Para o professor de Direito Constitucional Luiz Guilherme Arcaro Conci, da Pontifícia Universidade Católica (PUC-SP), é imperativo separar a questão entre o cidadão comum e aquele que exerce cargo público ou que, porventura, tenha feito algo de repercussão nacional. É preciso levar em conta a situação e a particularidade de cada caso. O que é vida pública não pode ser protegido pela lei do esquecimento. Uma coisa é quem teve um problema na vida pessoal aparecer na busca do Google para o resto da vida. Outra, bem diferente, é um político, com mandato, querer tirar seu nome de uma denúncia, diz.
A advogada Taís Gasparian, que já atuou em diversos casos em que o direito ao esquecimento foi ao menos citado, diz que a hipótese de aplicá-lo é como queimar bibliotecas, uma volta à Idade Média. Quem pode decidir o que é histórico ou não?, questiona Taís. Ela afirma que, na esfera pública, mesmo os erros de informação podem ter relevância para estudos futuros. De acordo com a advogada, o perfil atual do STF não deve abrir as portas para a Lei do Esquecimento.
Para Patrícia Blanco, diretora do Instituto Palavra Aberta, toda e qualquer regra que estabeleça a retirada de conteúdo ou link de acesso a determinado conteúdo fere a liberdade de expressão e de imprensa. Patrícia diz acreditar, no máximo, em um código de autorregulamentação e voluntário, sem que haja a necessidade de uma nova lei que estabeleça esse procedimento. Além disso, já existe no Brasil um amplo arcabouço jurídico capaz de proteger o cidadão de qualquer abuso ou excesso que possa ser cometido, afirma.
História
Para o professor de História da PUC-SP Luiz Antônio Dias, a função do historiador é lembrar o que a sociedade quer esquecer. Para ele, o direito ao esquecimento não poderia criar barreiras para, por exemplo, o Brasil se deparar com sua própria história. Separar o personagem público do personagem histórico é difícil. Eu entendo que a família de um torturado na ditadura militar não queira falar sobre o assunto, mas, ao mesmo tempo, o depoimento dele tem uma importância histórica fundamental. Em tese, sou contra a Lei do Esquecimento, mas não acho que seja um tema simples. Consigo entender o lado de quem, às vezes, prefere esquecer.
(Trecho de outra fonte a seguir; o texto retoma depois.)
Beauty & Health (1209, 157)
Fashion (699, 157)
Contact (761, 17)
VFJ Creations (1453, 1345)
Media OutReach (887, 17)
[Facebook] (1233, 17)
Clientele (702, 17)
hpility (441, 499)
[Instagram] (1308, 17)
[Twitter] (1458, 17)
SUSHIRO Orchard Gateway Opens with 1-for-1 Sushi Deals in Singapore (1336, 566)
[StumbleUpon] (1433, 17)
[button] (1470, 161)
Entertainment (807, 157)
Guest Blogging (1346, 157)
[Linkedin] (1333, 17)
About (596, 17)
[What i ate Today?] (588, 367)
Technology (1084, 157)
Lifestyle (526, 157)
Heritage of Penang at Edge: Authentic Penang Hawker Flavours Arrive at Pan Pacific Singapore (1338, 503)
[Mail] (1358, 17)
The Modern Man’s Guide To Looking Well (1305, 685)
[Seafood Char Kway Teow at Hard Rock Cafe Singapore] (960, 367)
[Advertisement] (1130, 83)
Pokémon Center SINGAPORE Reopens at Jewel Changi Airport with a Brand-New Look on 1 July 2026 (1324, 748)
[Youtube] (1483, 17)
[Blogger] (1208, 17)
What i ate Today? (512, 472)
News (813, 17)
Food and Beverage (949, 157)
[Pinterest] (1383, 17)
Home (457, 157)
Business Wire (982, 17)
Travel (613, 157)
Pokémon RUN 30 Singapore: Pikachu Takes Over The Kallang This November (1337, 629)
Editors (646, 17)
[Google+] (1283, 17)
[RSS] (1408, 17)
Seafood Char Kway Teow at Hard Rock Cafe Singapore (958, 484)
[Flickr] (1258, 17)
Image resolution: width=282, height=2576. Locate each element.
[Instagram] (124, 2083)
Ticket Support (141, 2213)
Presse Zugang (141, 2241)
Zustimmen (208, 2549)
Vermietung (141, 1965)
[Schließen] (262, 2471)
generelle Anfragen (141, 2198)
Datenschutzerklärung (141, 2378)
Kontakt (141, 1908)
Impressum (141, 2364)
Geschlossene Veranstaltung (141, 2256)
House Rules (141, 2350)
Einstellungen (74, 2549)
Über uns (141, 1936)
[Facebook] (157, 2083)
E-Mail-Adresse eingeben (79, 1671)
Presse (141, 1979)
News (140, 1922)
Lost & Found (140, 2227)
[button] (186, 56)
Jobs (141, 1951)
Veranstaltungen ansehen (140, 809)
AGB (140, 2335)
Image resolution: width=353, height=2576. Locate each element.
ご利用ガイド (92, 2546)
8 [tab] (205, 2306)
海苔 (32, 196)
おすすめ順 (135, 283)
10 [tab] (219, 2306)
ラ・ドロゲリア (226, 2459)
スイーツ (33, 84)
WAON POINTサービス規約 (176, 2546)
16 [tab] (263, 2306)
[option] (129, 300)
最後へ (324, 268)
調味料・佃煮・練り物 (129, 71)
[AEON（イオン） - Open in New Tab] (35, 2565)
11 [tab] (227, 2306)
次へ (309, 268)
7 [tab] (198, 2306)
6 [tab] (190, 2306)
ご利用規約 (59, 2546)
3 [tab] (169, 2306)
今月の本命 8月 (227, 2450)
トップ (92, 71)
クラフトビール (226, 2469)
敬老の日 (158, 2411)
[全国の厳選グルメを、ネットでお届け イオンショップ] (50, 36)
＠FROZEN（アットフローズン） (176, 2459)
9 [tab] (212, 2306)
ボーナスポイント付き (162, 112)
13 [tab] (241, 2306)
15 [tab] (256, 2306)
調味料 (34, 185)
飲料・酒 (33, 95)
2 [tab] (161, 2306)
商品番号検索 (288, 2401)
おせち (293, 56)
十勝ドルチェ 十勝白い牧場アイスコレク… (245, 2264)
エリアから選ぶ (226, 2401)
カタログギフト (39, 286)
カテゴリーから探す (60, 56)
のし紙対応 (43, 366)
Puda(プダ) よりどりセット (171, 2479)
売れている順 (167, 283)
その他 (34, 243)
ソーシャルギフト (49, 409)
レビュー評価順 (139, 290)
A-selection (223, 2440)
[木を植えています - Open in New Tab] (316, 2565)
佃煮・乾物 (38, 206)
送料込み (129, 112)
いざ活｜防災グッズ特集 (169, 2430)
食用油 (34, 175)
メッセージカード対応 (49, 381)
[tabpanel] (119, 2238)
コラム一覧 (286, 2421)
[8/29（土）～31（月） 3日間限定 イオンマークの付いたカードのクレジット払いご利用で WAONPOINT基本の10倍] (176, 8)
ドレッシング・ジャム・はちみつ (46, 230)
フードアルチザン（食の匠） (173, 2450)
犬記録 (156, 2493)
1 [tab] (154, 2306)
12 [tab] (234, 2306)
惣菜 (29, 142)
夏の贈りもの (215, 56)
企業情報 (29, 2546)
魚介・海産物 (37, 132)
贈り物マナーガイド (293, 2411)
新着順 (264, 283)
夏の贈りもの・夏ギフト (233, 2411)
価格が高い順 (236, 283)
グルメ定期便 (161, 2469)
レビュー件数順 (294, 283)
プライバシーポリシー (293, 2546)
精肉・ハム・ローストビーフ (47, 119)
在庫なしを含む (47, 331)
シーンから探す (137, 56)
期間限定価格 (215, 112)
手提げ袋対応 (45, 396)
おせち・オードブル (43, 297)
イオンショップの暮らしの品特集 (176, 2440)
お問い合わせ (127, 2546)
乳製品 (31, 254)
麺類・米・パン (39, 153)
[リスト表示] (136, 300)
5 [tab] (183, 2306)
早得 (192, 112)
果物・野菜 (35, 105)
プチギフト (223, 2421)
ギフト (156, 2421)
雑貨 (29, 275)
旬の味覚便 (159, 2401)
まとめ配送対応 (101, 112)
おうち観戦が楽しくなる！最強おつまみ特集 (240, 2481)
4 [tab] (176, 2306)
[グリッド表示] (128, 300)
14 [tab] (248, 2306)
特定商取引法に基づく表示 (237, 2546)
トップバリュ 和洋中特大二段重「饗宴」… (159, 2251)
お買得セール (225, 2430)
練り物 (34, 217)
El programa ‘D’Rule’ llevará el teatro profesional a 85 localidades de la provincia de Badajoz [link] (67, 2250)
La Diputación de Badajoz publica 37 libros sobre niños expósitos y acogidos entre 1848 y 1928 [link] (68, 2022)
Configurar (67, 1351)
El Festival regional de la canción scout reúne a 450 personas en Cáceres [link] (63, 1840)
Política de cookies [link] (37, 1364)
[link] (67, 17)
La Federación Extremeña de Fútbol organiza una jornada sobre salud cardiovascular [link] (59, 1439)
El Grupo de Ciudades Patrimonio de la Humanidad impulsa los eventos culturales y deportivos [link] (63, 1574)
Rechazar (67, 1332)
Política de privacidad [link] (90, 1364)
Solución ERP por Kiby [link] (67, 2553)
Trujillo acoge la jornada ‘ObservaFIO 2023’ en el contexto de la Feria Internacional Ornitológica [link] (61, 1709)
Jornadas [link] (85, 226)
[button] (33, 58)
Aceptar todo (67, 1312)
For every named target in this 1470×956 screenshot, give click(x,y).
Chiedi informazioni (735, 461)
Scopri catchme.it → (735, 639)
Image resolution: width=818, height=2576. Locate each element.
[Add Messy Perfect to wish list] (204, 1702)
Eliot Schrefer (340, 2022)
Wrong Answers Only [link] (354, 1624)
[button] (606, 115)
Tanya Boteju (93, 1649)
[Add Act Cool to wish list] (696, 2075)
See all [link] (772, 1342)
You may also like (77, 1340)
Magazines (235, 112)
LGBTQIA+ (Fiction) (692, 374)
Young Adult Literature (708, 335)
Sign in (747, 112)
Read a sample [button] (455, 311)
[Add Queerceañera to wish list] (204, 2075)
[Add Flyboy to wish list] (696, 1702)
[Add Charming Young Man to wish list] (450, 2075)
O doutor em História Social e colunista do jornal O Estado de S. Paulo, Leandro Karnal, afirma que o direito ao esquecimento deveria ser possível. O resgate da privacidade é um desafio novo. Nunca estivemos tão expostos. Logo, surge uma nova meta ou utopia: o esquecimento. O debate é muito contemporâneo: quem tem direito a controlar a memória da minha vida? Todos devem ter acesso permanente aos dados sobre mim? Ser esquecido é um direito, mas será exequível? Talvez, em breve, incluamos o anonimato como direito fundamental do homem, diz.